------ Entries supplied
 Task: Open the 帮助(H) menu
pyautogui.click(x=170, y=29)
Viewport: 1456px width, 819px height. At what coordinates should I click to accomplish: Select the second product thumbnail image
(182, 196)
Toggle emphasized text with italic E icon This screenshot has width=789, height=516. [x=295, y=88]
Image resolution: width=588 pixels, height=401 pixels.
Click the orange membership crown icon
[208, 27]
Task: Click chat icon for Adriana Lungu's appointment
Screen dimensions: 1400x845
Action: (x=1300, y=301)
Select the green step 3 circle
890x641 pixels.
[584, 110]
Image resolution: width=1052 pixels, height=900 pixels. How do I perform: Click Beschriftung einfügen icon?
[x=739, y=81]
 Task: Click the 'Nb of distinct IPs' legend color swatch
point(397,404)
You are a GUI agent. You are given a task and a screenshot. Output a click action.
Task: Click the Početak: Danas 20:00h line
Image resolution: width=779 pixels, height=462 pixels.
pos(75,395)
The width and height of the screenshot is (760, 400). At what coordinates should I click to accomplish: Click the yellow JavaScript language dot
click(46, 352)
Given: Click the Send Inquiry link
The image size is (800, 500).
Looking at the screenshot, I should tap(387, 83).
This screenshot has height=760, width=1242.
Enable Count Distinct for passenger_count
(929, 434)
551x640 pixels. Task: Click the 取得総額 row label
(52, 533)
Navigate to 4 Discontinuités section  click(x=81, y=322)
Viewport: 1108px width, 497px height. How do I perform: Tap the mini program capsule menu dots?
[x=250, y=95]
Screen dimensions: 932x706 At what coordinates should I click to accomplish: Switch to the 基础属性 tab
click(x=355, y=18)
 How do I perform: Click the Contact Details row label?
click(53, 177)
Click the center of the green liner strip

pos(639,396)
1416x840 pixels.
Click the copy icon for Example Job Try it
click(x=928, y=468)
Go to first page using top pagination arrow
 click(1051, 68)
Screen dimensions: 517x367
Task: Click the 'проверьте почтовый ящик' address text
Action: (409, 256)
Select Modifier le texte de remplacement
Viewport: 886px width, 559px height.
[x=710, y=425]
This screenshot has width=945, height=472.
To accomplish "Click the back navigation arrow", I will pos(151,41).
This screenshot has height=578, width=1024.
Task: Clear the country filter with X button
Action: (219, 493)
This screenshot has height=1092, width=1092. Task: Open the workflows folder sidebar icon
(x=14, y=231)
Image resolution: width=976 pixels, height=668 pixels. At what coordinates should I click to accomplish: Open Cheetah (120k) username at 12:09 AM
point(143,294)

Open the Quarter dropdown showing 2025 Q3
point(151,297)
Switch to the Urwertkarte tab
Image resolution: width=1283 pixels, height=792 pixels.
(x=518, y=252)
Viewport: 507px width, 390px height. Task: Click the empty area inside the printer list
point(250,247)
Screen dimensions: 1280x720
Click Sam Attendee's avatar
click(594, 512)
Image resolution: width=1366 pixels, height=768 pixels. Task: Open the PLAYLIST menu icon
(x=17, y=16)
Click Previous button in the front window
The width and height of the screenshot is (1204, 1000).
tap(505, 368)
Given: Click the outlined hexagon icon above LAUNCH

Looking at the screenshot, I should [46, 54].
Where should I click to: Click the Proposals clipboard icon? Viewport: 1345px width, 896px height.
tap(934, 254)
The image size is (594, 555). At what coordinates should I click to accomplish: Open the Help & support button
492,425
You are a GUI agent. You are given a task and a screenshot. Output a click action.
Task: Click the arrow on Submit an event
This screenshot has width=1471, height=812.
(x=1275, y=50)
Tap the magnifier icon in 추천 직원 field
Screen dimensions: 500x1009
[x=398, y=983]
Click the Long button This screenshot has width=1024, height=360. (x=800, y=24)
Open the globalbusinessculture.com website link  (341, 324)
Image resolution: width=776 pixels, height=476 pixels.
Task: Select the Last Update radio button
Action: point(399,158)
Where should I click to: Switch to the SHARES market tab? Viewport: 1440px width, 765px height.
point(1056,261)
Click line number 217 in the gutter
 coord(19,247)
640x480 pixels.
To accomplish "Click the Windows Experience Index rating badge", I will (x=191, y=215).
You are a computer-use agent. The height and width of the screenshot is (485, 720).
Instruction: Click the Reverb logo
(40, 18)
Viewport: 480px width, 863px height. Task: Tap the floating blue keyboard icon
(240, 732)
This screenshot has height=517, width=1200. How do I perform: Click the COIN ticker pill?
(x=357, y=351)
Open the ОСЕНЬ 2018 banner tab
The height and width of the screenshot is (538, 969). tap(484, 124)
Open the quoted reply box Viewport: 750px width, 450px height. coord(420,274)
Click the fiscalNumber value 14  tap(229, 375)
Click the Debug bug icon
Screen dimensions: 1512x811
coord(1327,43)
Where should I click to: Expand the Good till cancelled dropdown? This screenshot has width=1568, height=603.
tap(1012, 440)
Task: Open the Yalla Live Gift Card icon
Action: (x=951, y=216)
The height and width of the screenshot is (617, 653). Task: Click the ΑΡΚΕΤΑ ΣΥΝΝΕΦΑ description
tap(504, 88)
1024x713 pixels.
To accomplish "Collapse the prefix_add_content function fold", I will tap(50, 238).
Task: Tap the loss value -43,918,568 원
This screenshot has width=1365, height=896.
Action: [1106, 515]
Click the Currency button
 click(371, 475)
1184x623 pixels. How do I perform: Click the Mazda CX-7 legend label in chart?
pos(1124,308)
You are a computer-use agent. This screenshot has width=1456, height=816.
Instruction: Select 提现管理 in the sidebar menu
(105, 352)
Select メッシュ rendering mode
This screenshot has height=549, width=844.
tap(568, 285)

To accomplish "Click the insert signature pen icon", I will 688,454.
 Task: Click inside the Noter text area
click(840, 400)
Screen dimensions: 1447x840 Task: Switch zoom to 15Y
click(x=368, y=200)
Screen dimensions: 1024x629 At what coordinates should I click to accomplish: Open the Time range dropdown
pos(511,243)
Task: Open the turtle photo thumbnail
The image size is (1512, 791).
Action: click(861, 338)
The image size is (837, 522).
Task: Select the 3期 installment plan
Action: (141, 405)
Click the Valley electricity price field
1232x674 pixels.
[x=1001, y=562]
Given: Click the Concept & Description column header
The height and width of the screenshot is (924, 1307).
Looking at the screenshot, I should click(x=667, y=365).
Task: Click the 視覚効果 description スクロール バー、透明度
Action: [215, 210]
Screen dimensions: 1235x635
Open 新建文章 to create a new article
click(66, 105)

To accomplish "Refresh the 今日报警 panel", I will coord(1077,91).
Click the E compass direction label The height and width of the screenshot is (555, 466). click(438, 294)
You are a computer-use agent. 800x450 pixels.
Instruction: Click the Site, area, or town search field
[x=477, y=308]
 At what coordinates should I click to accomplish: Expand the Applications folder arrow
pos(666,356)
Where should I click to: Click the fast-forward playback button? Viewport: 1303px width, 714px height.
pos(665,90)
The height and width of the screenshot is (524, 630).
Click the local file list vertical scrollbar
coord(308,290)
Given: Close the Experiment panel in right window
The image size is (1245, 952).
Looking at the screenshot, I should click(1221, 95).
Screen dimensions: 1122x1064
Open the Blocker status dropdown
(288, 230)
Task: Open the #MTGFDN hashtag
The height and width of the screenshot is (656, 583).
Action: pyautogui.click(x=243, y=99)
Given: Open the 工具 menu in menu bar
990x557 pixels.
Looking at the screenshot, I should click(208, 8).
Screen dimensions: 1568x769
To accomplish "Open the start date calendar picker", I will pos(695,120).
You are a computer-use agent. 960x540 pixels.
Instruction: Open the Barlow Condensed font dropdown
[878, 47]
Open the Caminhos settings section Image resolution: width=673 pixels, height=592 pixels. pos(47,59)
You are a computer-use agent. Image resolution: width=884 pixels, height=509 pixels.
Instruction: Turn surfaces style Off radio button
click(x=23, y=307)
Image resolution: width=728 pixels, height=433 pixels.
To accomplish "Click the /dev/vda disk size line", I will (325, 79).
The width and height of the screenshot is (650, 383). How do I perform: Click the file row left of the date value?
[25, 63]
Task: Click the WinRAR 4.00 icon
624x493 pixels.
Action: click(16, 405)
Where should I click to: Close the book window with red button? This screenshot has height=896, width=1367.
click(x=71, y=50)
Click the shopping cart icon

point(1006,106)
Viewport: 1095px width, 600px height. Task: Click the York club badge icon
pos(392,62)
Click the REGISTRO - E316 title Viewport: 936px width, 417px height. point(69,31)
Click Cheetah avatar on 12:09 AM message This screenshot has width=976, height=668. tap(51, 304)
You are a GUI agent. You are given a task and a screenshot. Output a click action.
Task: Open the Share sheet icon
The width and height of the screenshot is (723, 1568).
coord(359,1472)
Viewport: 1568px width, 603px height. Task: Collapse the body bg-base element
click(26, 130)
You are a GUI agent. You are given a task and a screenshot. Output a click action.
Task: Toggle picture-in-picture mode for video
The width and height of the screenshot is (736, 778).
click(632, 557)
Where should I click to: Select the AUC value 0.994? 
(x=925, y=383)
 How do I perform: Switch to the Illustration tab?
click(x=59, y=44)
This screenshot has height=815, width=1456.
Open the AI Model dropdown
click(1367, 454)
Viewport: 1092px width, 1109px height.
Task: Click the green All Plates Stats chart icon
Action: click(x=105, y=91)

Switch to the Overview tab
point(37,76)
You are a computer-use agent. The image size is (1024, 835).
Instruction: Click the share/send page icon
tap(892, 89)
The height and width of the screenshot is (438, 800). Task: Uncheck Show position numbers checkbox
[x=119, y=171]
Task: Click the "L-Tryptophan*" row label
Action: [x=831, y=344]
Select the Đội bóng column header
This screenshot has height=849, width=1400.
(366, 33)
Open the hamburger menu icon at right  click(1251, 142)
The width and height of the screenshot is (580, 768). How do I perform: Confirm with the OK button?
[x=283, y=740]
------------
_Task_:
Please return every line of the records that contains the word "panel".

_Reply to the exercise_:
To accomplish "Refresh the 今日报警 panel", I will coord(1077,91).
Given: Close the Experiment panel in right window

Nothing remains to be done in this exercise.